Opera’s Poet of Nostalgia
September 2015 in Articles
During a rare moment of tranquillity in Alfred Hitchcock’s Saboteur, the falsely accused man on the run listens enraptured as a pianist plays Delius’s ‘Summer Night on the River’. The pianist is blind, but he insists he can see ‘intangible things’, including the hero’s innocence. The moment doesn’t change anything—after all, ‘intangible things’ can’t be used as evidence in a court of law—but the hero gains an inner sense of hope and renewal. Delius is exactly the right composer for this scene, not only because his languid arpeggios provide the requisite serenity (and because he himself went blind), but because the ‘intangible’ moment that lights up a dark world is what his art is about. According to Cecil Grey, Delius’s own summer night on the river occurred ‘when he was sitting out on the veranda of his house on his orange grove in Florida, and the sound came to him from the distance of the voices of negroes in the plantation, singing in chorus. It is the rapture of that moment that Delius is perpetually seeking to communicate in all his characteristic work.’ The libretto of A Village Romeo and Juliet calls these perpetual communications ‘distant music, magic voices’ that ‘softly echo from afar’. Delius never stopped searching for them: ‘How sweet the silent backward tracings’, a line from Whitman in one of his final songs, could be the title of almost anything he wrote.

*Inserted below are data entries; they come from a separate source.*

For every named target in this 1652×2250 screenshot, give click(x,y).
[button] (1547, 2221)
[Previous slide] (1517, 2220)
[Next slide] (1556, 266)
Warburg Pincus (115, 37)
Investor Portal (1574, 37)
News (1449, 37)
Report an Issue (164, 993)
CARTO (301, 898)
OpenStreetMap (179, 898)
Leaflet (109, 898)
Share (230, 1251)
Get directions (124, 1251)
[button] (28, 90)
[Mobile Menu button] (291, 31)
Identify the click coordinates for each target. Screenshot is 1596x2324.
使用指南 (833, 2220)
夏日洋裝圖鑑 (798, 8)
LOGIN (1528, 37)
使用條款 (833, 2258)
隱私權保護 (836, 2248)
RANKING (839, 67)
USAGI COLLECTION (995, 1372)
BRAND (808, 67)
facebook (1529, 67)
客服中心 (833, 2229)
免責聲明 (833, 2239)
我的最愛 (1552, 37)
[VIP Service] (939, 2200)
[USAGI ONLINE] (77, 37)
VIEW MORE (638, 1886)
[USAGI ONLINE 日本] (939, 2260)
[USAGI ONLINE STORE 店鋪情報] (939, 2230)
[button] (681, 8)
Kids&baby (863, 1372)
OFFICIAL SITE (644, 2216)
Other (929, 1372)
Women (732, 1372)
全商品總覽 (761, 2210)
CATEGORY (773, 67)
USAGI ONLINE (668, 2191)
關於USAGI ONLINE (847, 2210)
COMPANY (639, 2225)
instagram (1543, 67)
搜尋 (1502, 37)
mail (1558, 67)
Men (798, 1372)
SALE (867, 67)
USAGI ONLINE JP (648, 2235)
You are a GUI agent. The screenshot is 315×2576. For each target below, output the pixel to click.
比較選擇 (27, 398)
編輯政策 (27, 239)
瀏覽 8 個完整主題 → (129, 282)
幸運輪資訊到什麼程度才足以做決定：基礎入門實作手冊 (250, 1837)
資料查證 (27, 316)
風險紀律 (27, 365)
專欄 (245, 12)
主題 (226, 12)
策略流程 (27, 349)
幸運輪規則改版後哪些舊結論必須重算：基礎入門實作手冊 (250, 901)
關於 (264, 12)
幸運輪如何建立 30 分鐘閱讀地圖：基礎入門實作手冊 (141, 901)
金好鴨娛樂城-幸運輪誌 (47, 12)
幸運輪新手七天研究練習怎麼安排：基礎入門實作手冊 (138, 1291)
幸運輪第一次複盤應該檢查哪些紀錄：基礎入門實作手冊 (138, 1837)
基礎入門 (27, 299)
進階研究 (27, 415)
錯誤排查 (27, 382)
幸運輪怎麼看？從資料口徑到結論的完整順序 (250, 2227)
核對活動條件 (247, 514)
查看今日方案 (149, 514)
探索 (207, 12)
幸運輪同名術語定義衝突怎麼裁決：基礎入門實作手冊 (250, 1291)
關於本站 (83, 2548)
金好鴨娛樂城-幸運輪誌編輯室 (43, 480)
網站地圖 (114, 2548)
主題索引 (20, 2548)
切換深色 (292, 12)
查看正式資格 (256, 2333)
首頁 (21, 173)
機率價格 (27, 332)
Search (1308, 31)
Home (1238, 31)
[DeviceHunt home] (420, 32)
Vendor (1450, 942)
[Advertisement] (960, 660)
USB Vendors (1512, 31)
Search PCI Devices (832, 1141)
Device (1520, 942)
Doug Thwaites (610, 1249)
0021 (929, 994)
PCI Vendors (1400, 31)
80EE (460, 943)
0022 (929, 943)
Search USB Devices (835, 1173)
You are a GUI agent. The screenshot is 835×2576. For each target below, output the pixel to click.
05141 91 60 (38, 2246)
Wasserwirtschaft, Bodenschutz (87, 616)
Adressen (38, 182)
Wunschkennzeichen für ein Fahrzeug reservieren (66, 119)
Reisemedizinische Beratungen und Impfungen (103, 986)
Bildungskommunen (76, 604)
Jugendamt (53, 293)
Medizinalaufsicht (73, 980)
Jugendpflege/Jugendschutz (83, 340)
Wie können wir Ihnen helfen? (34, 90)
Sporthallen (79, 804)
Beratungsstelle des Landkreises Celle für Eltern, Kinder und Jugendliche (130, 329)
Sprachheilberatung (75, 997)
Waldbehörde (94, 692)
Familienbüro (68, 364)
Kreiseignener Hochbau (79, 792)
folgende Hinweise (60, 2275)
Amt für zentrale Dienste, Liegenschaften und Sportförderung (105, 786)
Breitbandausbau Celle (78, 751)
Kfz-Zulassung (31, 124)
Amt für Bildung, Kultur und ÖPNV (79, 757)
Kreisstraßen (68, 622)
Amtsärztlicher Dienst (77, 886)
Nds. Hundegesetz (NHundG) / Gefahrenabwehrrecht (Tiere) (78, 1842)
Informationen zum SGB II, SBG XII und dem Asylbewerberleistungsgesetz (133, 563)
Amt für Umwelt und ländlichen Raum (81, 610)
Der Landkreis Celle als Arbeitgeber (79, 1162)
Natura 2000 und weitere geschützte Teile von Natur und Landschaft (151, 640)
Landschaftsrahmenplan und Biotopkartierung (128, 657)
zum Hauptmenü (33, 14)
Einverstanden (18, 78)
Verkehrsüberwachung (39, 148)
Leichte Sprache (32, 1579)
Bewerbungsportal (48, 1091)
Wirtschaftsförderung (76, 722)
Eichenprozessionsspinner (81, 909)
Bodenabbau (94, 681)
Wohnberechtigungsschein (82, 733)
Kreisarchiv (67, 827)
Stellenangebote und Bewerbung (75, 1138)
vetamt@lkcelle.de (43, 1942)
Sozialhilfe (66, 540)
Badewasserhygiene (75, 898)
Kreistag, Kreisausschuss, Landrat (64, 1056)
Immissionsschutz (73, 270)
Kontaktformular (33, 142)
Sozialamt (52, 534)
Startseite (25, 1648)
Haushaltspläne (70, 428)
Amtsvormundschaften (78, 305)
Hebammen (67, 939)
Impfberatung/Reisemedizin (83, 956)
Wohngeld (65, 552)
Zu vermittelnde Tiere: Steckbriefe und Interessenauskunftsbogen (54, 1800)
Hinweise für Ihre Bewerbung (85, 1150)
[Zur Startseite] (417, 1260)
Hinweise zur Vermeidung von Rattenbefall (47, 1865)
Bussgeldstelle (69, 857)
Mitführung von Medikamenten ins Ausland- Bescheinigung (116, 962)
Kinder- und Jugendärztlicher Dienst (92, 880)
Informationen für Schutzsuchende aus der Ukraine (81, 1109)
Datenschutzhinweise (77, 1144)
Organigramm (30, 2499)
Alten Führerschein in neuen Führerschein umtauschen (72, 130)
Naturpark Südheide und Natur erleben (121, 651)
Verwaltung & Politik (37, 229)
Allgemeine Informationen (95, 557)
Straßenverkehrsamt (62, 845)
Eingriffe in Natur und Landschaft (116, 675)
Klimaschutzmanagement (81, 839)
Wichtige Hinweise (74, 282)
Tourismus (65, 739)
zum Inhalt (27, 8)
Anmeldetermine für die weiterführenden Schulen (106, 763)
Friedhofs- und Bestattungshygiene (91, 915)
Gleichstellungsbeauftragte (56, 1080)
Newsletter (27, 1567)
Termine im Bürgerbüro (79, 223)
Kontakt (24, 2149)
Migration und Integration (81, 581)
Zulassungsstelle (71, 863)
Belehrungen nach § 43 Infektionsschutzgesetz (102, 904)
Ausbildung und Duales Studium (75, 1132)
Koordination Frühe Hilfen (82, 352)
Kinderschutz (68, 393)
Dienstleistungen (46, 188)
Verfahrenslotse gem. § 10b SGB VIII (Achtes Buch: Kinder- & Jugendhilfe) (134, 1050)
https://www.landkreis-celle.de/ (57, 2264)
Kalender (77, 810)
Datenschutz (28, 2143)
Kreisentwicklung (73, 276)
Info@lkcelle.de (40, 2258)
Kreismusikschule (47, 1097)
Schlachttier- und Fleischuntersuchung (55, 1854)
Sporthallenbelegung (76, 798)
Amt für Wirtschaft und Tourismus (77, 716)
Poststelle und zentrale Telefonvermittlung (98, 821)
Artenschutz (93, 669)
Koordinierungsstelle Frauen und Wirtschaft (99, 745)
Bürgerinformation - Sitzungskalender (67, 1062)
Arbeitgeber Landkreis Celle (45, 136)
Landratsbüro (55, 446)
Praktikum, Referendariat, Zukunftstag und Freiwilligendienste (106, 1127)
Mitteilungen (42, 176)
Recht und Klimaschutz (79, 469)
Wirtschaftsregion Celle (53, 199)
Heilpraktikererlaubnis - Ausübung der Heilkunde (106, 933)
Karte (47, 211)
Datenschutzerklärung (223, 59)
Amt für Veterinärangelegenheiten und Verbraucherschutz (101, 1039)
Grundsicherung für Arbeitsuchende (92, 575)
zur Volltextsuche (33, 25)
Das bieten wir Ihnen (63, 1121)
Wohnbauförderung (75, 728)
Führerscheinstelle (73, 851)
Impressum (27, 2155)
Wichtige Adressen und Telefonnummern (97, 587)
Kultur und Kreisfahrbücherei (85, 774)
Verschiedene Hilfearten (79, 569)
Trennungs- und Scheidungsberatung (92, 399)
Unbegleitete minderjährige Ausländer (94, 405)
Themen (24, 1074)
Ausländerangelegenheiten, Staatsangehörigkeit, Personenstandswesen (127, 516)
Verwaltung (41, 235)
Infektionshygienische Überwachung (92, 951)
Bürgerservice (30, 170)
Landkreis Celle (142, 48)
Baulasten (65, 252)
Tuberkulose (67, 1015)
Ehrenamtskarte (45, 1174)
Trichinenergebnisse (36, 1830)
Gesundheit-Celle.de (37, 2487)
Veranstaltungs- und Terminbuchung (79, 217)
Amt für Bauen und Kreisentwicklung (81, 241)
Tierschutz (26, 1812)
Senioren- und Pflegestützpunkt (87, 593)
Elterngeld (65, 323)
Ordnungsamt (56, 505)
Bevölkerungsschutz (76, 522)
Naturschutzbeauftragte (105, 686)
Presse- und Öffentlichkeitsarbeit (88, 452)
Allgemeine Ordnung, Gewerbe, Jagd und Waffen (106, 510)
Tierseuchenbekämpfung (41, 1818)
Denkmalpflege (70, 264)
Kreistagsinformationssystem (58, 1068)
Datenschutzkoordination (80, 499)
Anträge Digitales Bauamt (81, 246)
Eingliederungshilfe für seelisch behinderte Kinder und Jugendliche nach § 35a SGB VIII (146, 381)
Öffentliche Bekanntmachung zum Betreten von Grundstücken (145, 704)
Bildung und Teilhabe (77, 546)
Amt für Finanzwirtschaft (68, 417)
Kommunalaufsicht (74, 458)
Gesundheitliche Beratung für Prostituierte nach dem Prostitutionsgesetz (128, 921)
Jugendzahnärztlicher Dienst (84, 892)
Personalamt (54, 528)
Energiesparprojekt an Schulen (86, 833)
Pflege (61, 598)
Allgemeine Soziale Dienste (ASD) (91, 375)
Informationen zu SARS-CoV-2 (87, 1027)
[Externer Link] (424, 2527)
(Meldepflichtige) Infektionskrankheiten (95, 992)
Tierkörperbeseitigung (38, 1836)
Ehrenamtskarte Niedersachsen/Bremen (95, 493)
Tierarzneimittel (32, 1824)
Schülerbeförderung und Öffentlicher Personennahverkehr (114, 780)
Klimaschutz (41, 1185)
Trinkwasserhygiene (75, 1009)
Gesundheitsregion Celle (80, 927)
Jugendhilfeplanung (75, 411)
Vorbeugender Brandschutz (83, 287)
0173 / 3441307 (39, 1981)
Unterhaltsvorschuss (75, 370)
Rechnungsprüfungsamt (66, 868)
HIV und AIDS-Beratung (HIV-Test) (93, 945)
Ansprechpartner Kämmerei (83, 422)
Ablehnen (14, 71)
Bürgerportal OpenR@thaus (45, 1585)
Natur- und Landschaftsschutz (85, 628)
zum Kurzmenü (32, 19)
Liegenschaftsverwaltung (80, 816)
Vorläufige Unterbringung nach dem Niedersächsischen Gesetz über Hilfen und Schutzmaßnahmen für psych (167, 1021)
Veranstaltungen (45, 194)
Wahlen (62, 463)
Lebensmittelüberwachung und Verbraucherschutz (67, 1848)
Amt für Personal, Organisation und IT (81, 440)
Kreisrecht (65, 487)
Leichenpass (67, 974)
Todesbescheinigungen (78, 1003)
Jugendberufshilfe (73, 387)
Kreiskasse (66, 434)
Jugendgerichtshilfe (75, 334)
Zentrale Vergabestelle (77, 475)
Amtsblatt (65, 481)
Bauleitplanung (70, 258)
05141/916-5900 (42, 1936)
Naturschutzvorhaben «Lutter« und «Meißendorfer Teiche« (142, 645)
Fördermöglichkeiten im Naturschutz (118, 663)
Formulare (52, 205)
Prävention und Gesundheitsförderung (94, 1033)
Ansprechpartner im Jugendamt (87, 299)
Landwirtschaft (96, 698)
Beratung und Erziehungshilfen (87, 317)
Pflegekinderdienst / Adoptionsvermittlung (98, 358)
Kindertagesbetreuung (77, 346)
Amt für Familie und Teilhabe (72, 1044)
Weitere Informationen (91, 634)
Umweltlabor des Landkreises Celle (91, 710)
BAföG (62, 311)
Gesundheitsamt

For Delius, as with Proust, the attempt to recapture a great moment is as important as the revelation itself, and far more compelling than the present. In Fennimore and Gerda, the heroine laments that ‘reality is grey and pitiless’ as she gazes at the water (an essential element for Delian contemplation) and remembers more hopeful times. Only remembrances of things past, she says, are ‘golden’. Only the lost moment is ‘forever’. So it is in all the operas: in a Louisiana bayou the enslaved African Prince Koanga re-imagines his lost homeland; the lovers in A Village Romeo and Juliet ‘once more relive all those days upon the wildland’; the hero of The Magic Fountain goes on a ‘phantom quest’ in the Everglades for his lost childhood. Memory is so potent, it becomes a character. As the heroine of Margot La Rouge puts it, ‘The past rises and beckons’.